■ **Description of the task**:
Write down the listing again exactly as it appears below, without its pictures.

[Opening Information given section]

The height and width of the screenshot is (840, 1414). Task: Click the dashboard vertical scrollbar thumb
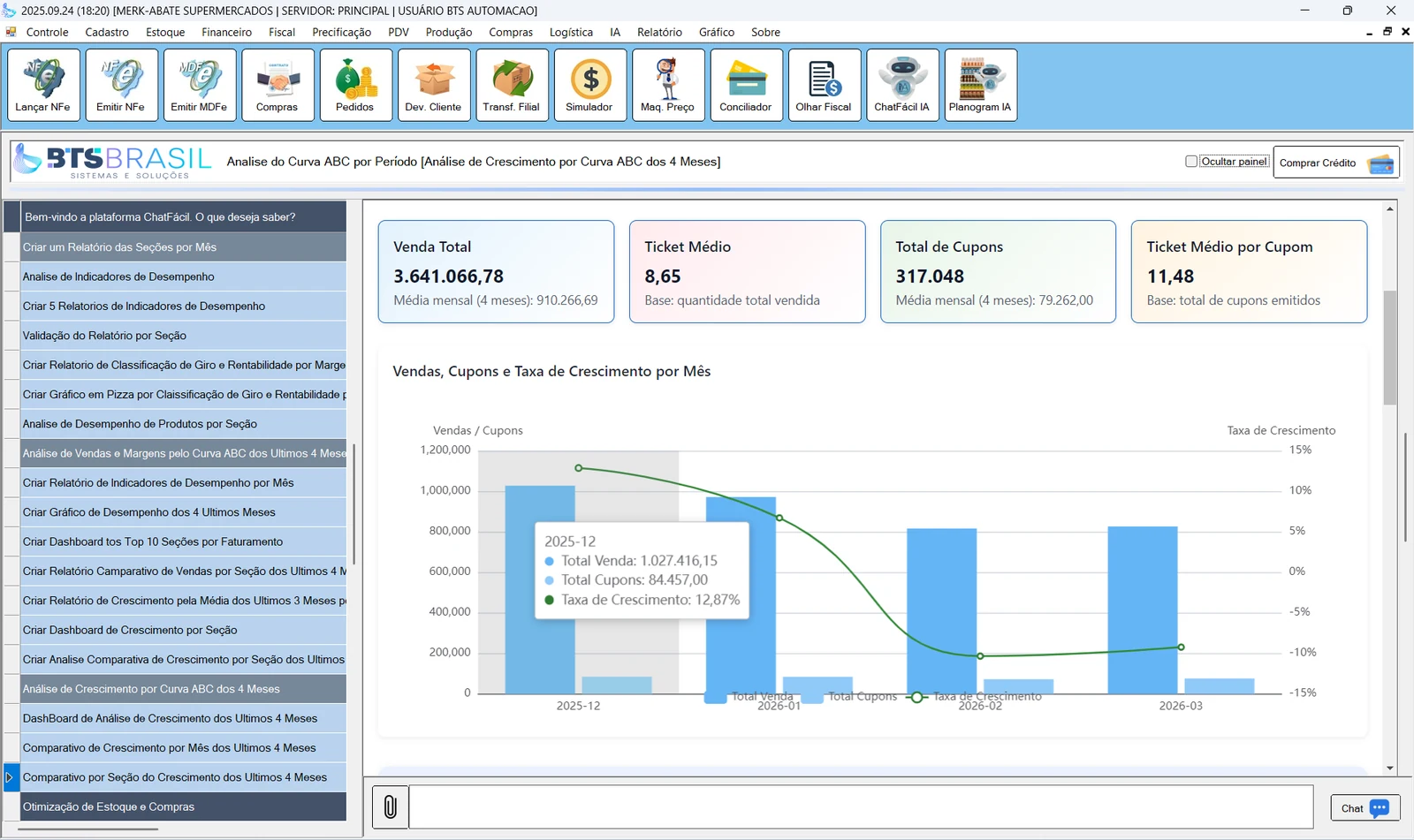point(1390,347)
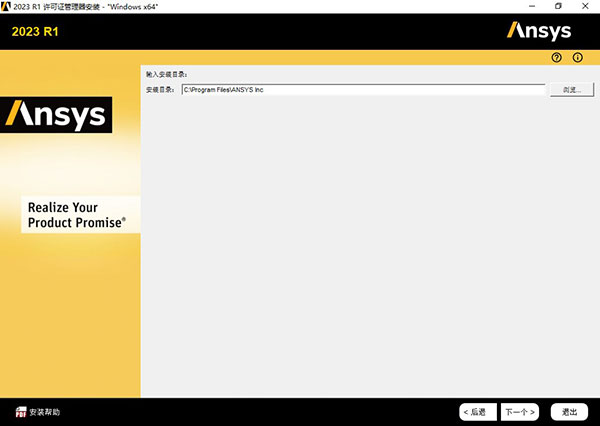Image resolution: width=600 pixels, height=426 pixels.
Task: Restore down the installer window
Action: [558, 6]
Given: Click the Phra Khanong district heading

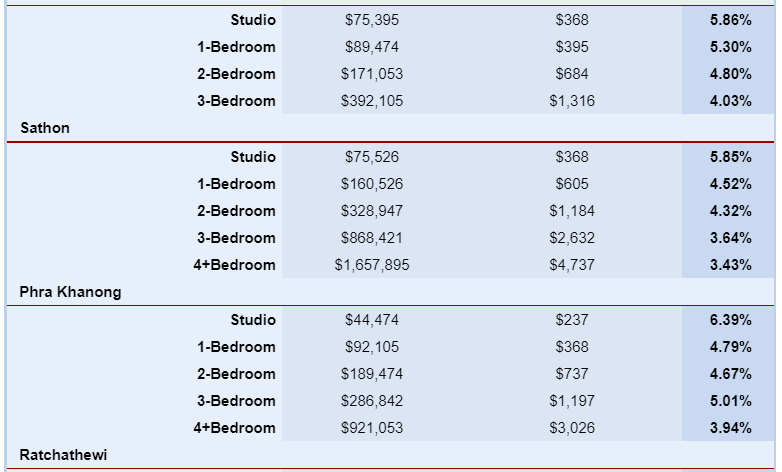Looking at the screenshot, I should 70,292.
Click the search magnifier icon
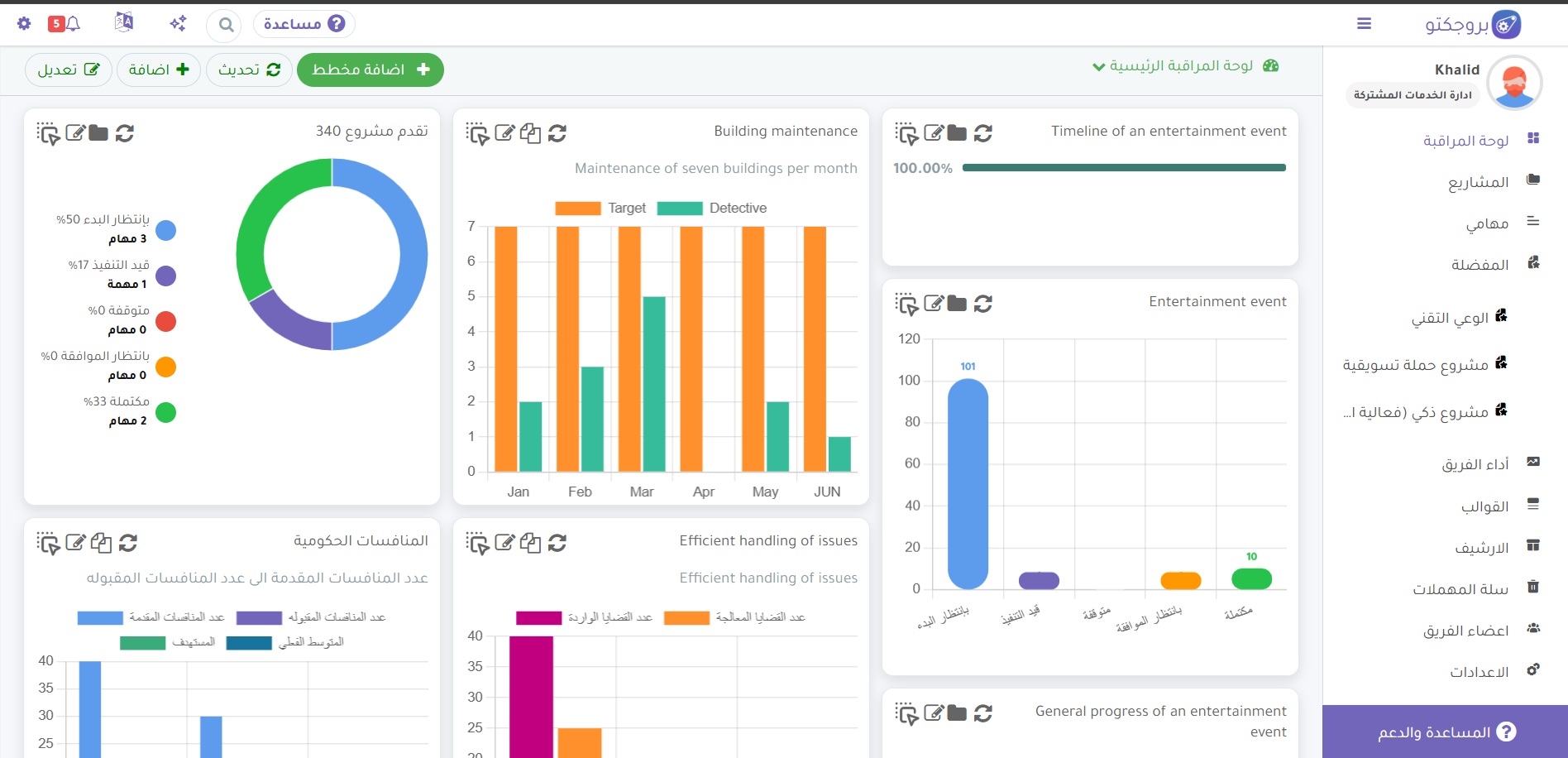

[Closing Information given section]

■ **Answer section**:
The height and width of the screenshot is (840, 1414). Task: Click the dashboard vertical scrollbar thumb
point(1390,347)
Image resolution: width=600 pixels, height=426 pixels.
Task: Restore down the installer window
Action: [558, 6]
Given: Click the Phra Khanong district heading

Looking at the screenshot, I should 70,292.
Click the search magnifier icon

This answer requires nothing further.